**What you should do:**
Check each line of the material, and show the ones that include the word "arrow".

○ ○ ○ ○ ○ ○ ○

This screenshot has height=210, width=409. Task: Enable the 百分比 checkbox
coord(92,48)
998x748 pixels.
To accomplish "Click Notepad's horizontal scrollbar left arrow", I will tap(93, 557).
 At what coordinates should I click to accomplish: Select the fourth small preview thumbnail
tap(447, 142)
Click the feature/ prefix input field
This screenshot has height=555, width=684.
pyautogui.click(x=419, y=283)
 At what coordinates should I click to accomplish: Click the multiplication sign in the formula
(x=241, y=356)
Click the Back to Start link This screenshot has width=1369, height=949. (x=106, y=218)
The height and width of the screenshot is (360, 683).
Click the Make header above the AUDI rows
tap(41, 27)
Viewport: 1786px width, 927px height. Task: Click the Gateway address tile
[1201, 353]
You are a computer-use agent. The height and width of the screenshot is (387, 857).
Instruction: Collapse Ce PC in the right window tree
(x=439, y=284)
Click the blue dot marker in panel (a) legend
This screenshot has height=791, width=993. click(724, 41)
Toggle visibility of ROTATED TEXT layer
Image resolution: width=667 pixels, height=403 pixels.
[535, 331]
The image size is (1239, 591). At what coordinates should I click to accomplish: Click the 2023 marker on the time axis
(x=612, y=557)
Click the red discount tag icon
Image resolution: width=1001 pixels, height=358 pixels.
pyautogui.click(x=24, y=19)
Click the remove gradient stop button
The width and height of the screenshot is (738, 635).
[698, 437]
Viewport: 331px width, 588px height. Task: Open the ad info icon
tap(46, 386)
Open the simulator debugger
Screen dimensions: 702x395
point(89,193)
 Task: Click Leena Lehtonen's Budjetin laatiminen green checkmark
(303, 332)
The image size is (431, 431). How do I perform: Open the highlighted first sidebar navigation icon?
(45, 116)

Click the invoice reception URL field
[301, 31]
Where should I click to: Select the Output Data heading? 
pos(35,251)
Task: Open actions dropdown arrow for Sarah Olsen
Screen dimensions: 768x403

○ ○ ○ ○ ○ ○ ○

**Answer to this problem:**
To accomplish "Click Notepad's horizontal scrollbar left arrow", I will tap(93, 557).
Task: Open actions dropdown arrow for Sarah Olsen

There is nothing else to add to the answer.